MÚLTIPLES REGÍMENES Y PRIVILEGIOS
Otro aspecto criticado fue la existencia de al menos 18 regímenes jubilatorios distintos dentro de la Caja Fiscal, cada uno con parámetros diferentes.
Según indicaron, esta fragmentación es consecuencia de leyes impulsadas a lo largo de los años por distintos sectores con respaldo político, sin estudios actuariales de largo plazo. “Cada sector armó su propio sistema jubilatorio sin pensar en el futuro. Jubilaciones a los 40 años, sin respaldo financiero. Eso es un desastre”, afirmó Halley.
Señalaron además que el único programa superavitario, el de la administración pública central, no es tocado por la reforma, pese a ser el de mayor peso político y electoral, mientras se ajusta a otros sectores.
DÉFICIT CUBIERTO CON IMPUESTOS
Los dirigentes explicaron que actualmente el déficit de la Caja Fiscal se cubre con recursos del Tesoro, provenientes de impuestos como el IVA y el IRP. Estimaron que el Estado destina alrededor de USD 380 millones anuales para sostener el sistema, que deberían ser destinados a salud, educación, infraestructura, etc.
Con la reforma, ese monto apenas se reduciría, lo que demuestra —según la UNJP— que el proyecto no resuelve el problema de fondo. “No es correcto que los impuestos de toda la ciudadanía se utilicen para cubrir jubilaciones deficitarias”, remarcaron.

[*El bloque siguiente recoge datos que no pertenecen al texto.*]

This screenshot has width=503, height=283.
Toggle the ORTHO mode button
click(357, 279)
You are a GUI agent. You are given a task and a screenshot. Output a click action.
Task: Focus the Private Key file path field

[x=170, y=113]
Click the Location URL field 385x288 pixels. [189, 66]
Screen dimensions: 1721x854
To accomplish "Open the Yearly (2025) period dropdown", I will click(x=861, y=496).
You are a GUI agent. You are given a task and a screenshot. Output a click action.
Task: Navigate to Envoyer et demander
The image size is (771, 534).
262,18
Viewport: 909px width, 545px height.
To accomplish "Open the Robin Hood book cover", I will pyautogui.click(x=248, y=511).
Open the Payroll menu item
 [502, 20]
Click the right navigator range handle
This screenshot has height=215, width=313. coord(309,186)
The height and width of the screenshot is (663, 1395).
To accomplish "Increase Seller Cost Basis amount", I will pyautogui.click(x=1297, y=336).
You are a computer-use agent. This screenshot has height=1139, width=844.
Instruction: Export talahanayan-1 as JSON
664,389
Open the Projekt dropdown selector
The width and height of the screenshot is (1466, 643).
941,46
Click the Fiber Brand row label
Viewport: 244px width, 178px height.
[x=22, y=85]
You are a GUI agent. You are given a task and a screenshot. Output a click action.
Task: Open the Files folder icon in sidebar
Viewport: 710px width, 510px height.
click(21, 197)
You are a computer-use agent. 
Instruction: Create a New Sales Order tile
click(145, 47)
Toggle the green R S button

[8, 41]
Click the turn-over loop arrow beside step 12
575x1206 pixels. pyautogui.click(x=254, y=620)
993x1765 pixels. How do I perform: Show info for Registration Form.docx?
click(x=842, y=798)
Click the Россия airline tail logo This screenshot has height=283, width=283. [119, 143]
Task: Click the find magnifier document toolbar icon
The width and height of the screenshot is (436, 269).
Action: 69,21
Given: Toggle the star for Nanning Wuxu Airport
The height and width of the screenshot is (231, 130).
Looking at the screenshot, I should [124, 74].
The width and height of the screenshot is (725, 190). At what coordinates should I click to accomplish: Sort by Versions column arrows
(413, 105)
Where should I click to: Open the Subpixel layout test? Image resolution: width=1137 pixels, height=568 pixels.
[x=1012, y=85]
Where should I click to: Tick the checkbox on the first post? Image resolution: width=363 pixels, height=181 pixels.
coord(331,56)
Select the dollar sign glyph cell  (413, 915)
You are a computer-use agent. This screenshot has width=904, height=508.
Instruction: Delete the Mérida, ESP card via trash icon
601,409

SIN TRANSICIÓN NI CAMBIO DE MODELO
Finalmente, cuestionaron que el proyecto no incluya un mecanismo de transición gradual entre el régimen actual y el nuevo, ni plantee un cambio del modelo de capitalización colectiva hacia esquemas alternativos. “La ley define derechos adquiridos y expectativas, pero no establece cómo se va a hacer el traspaso. Falta ese artículo. Eso demuestra el apresuramiento”, indicaron.
Para la Unión Nacional de Jubilados del Paraguay, la reforma impulsada por el Gobierno no es una reforma estructural, sino un nuevo ajuste temporal que posterga decisiones de fondo. “Este proyecto no soluciona el problema. Es otro parche, y en pocos años volveremos a discutir lo mismo”, concluyeron.